**Exercise directions**. Repeat every record exactly as written, but leave out the pictures.
=====
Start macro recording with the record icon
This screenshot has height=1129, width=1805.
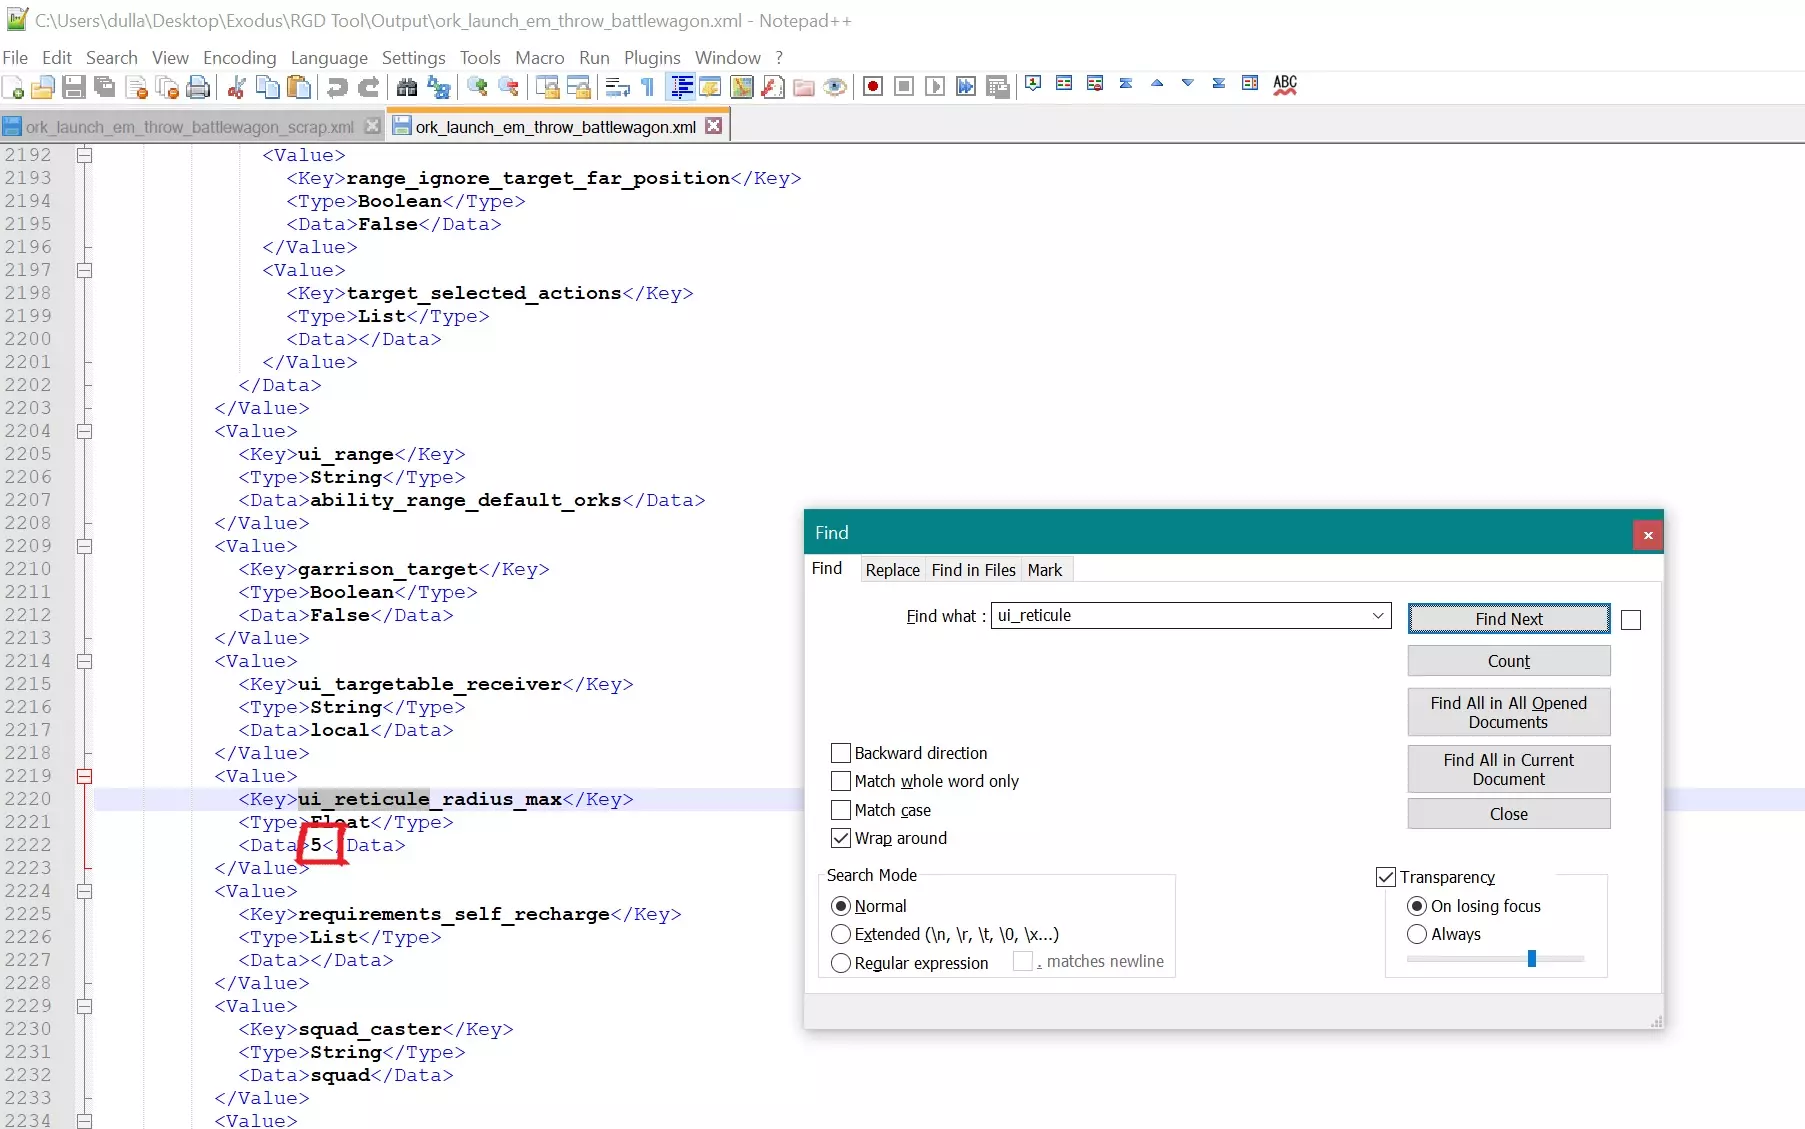click(x=872, y=87)
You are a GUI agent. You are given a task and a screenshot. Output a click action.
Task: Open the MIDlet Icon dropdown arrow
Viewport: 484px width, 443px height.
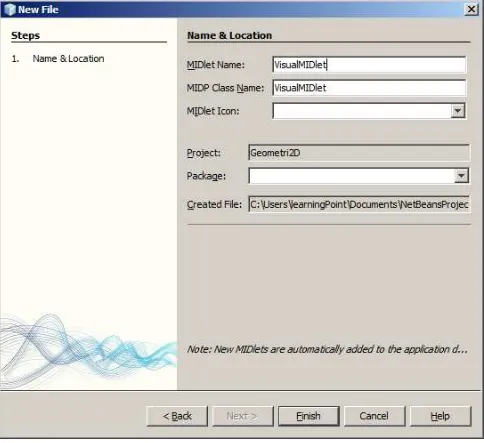pyautogui.click(x=458, y=111)
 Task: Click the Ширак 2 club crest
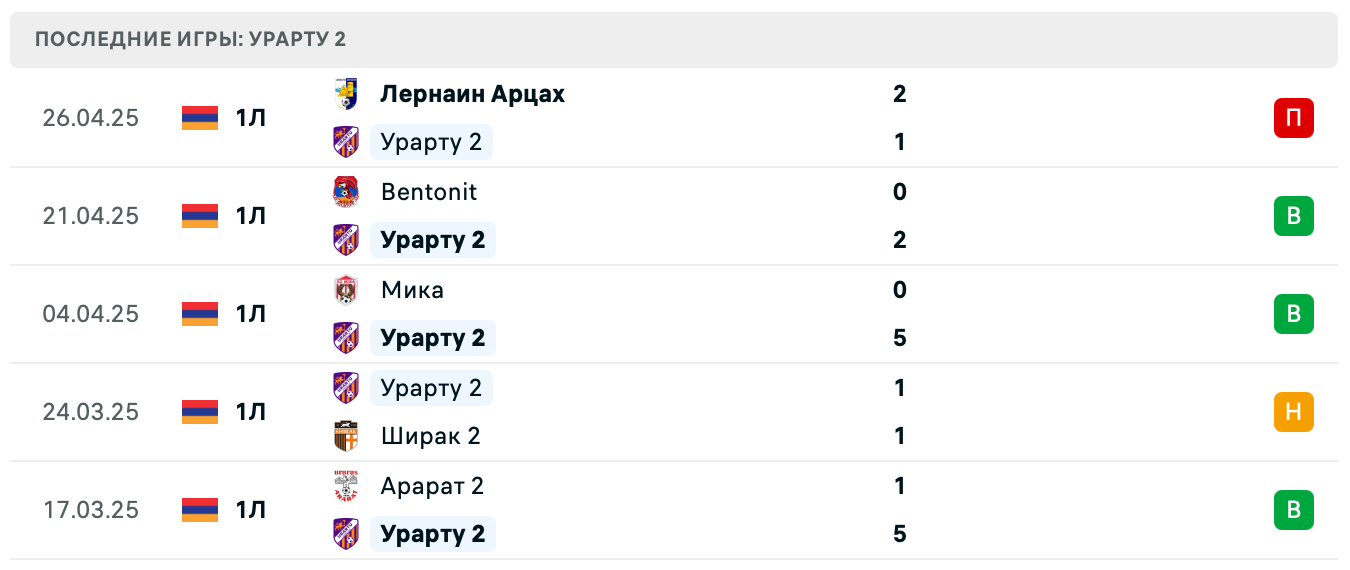(346, 436)
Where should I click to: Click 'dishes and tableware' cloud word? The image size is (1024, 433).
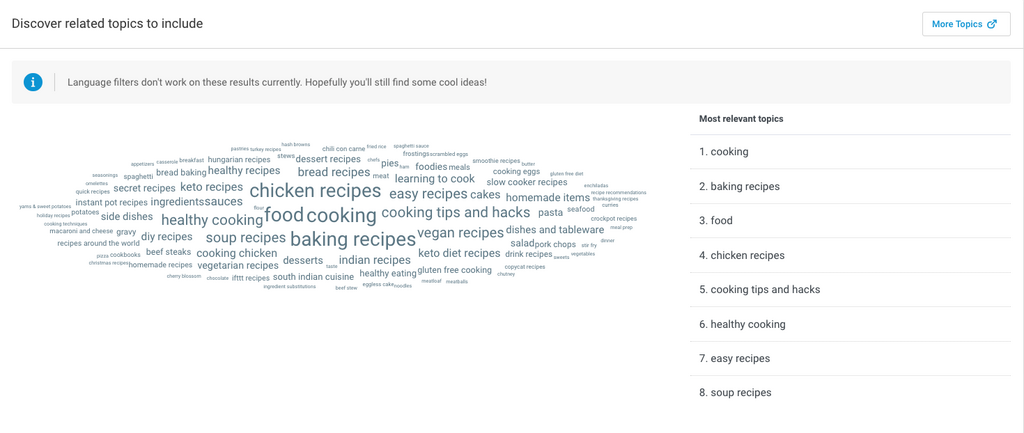(x=555, y=230)
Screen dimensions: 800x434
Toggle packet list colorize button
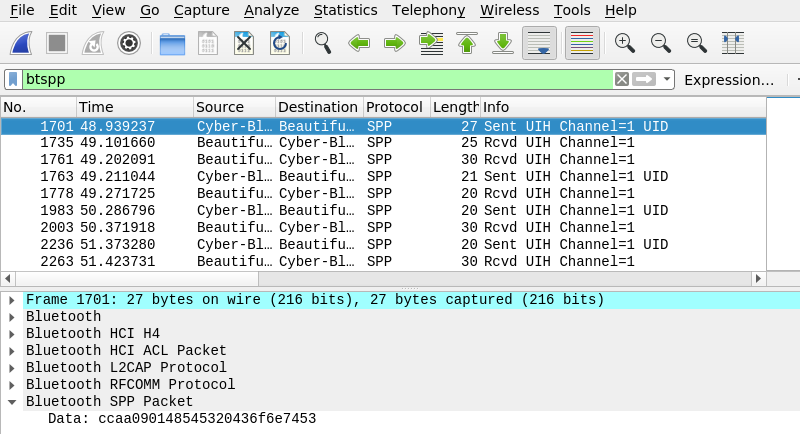pyautogui.click(x=582, y=43)
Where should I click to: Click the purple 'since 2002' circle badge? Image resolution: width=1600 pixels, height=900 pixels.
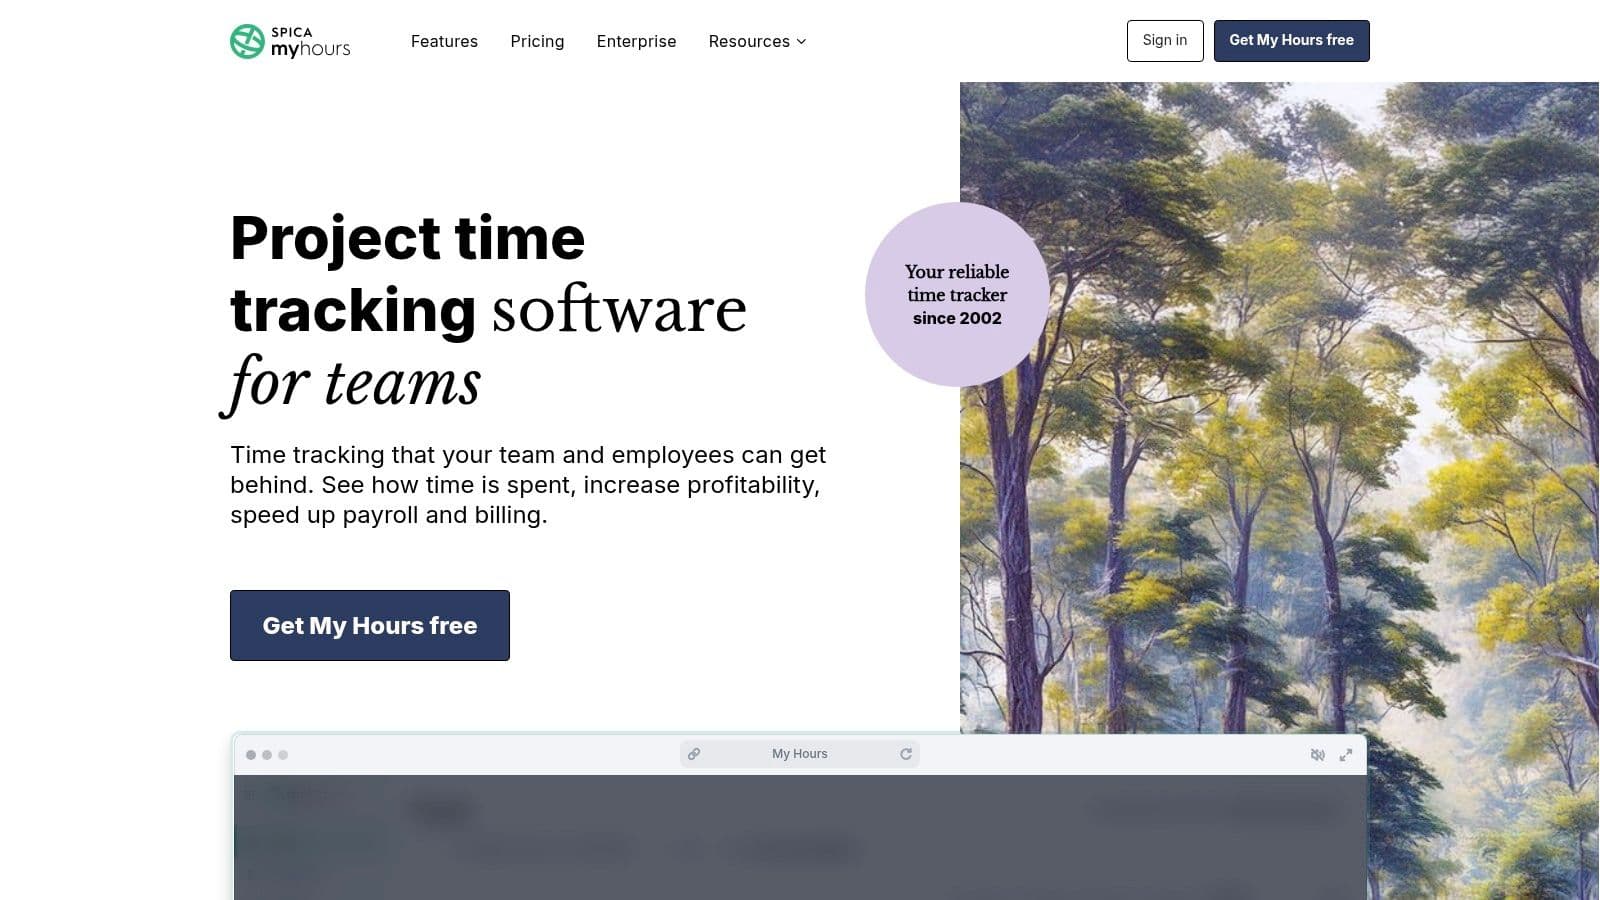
=====
**Written response**.
Start macro recording with the record icon
This screenshot has height=1129, width=1805.
click(x=872, y=87)
You are a GUI agent. You are given a task and a screenshot. Output a click action.
Task: Open the MIDlet Icon dropdown arrow
Viewport: 484px width, 443px height.
pyautogui.click(x=458, y=111)
 Task: Click the Ширак 2 club crest
(346, 436)
Where should I click to: Click 'dishes and tableware' cloud word? The image size is (1024, 433).
(x=555, y=230)
Screen dimensions: 800x434
Toggle packet list colorize button
pyautogui.click(x=582, y=43)
Where should I click to: Click the purple 'since 2002' circle badge? Image resolution: width=1600 pixels, height=900 pixels.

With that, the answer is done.